_DIRECTIONS FOR THIS TASK_: Rewrite everything from the line containing "Locate an element" down to the end of the material, changing "screenshot" to "image" and leaving everything else unchanged. Leave the pictures out of your answer.

Saved data entries
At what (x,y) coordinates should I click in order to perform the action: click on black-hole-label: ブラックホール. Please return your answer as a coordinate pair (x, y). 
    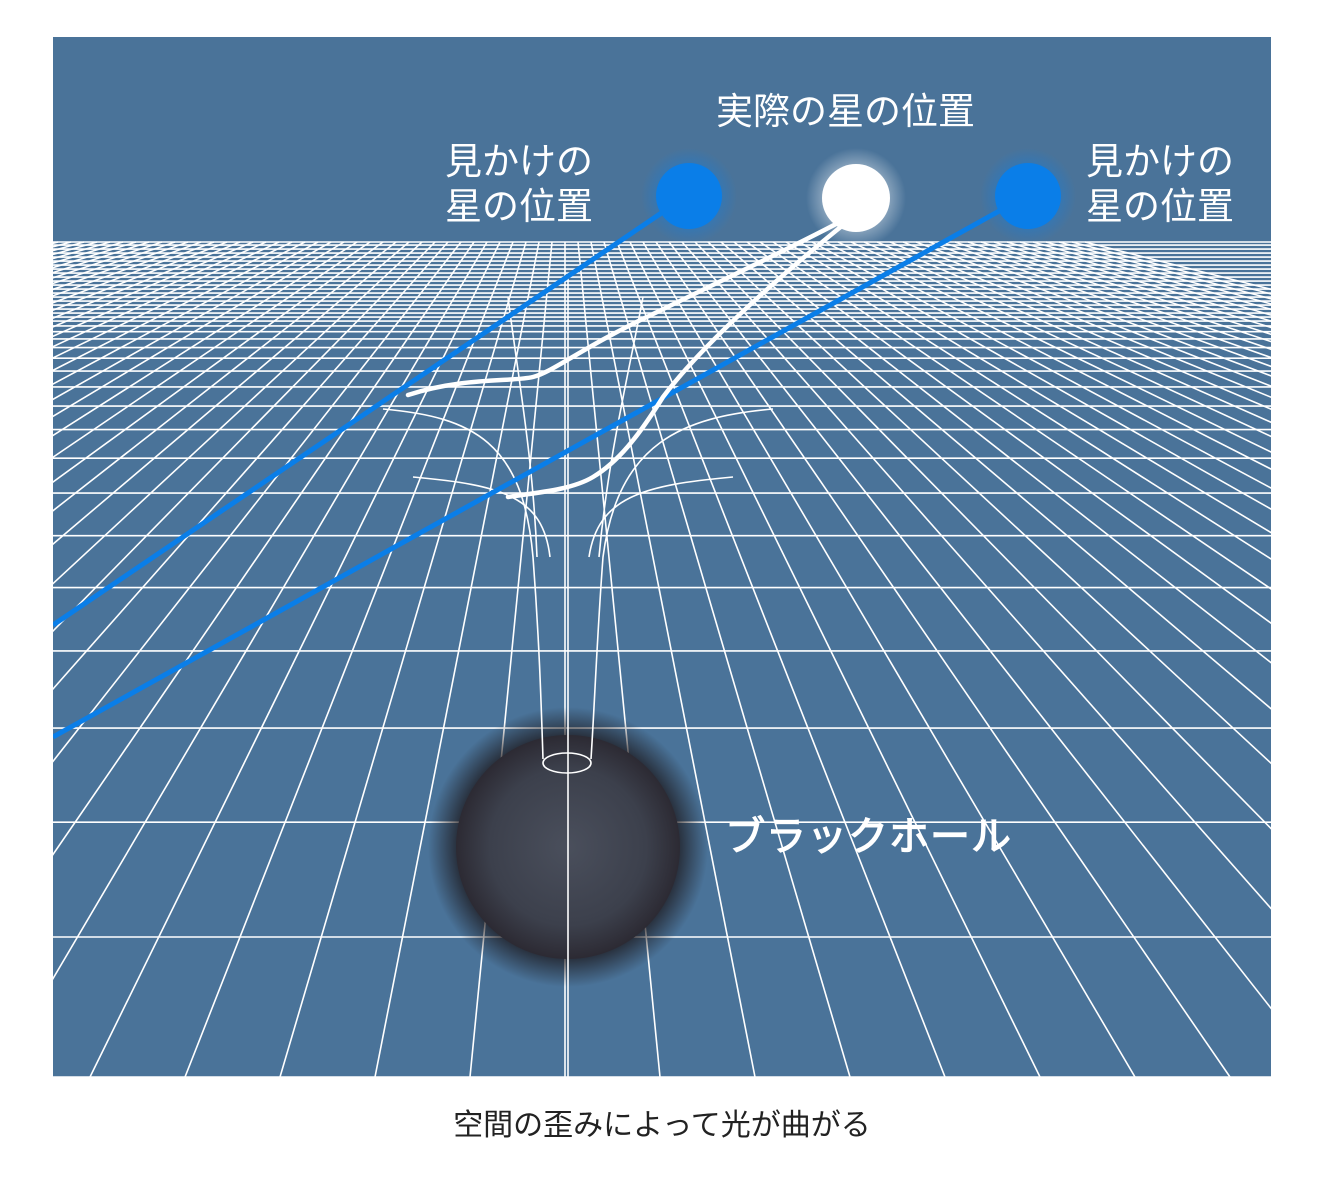
    Looking at the image, I should click on (868, 837).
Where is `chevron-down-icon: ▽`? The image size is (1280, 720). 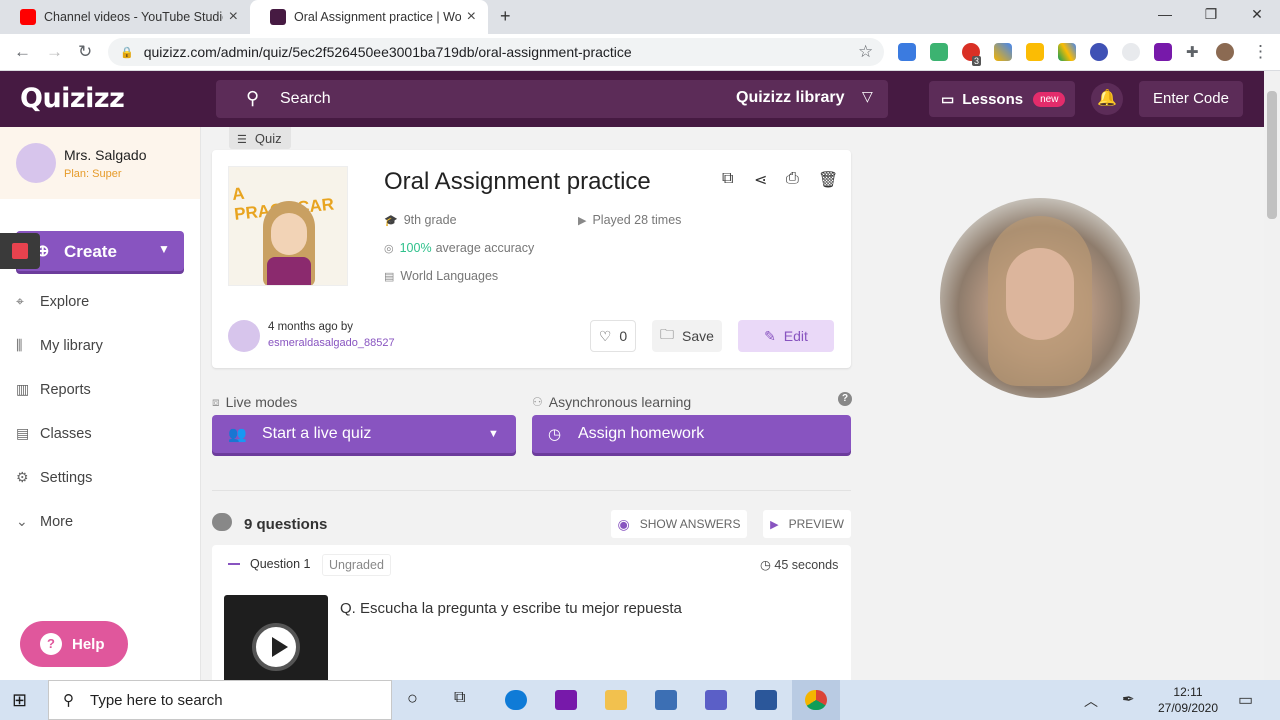 chevron-down-icon: ▽ is located at coordinates (868, 96).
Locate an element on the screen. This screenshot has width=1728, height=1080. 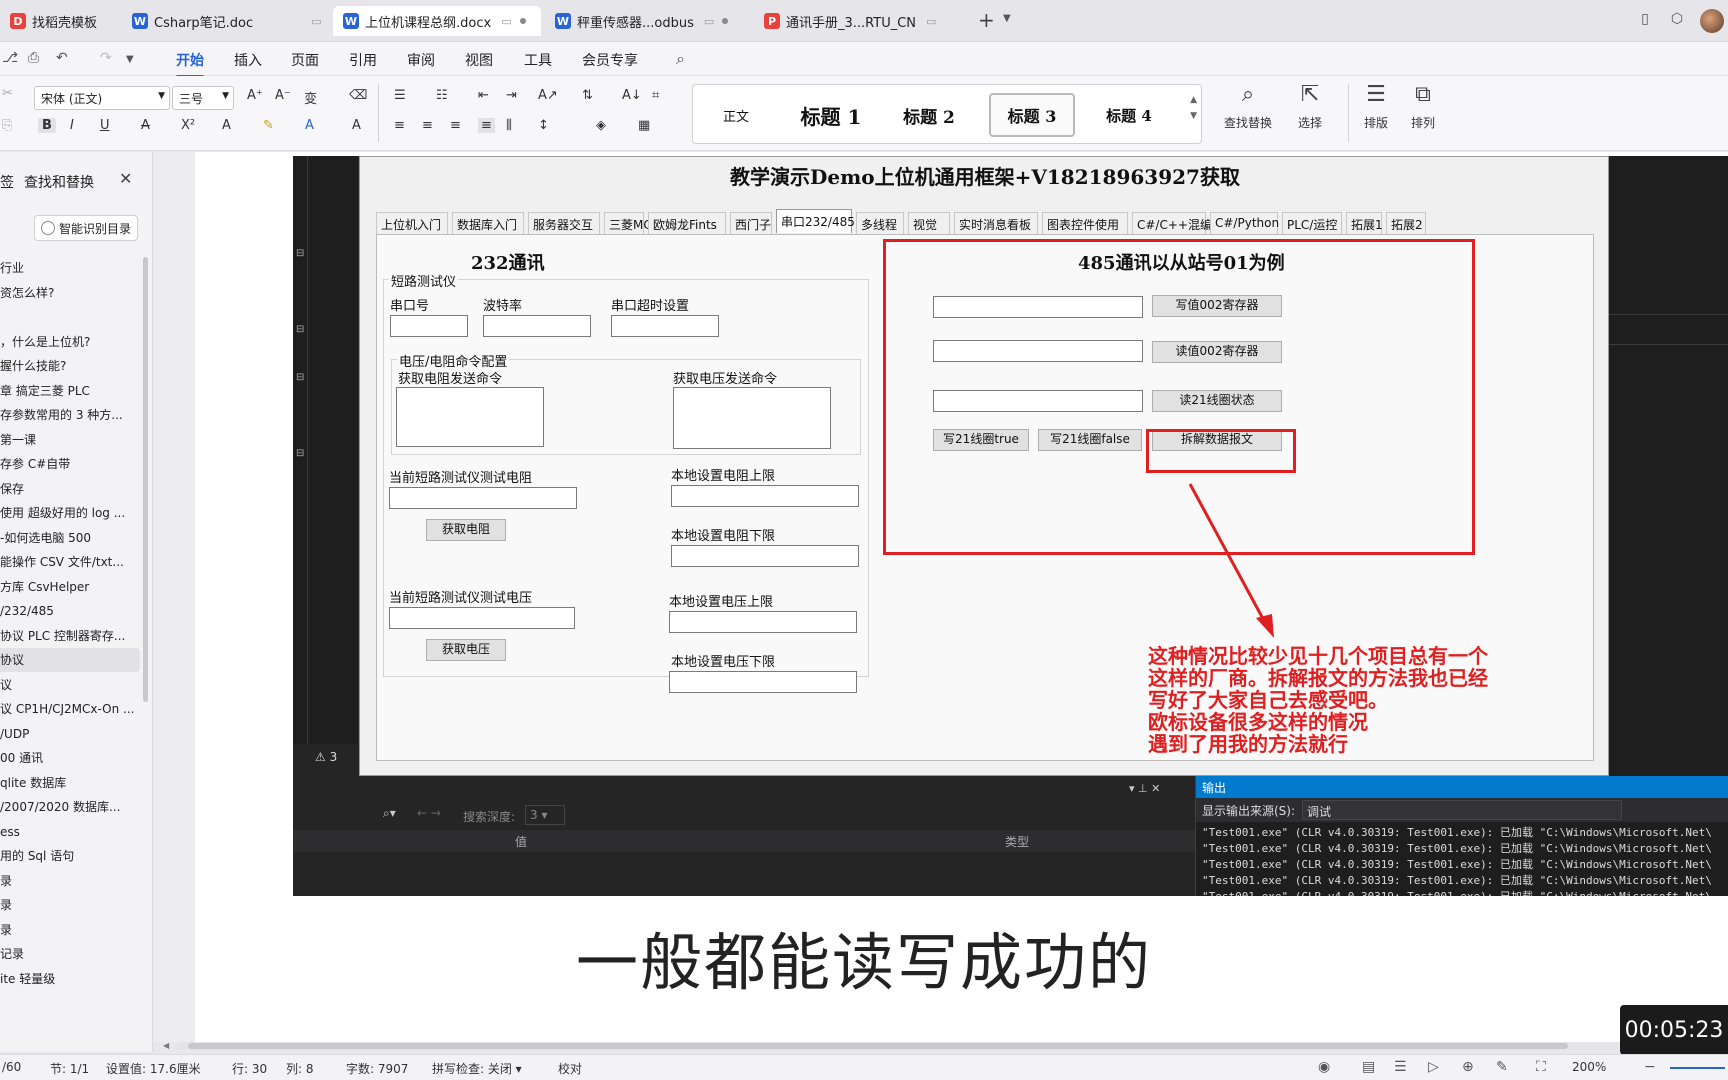
fit-icon: ⛶ is located at coordinates (1541, 1067).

_SOLVED PROBLEM_:
Locate an element on the screen. This image has width=1728, height=1080. 
fit-icon: ⛶ is located at coordinates (1541, 1067).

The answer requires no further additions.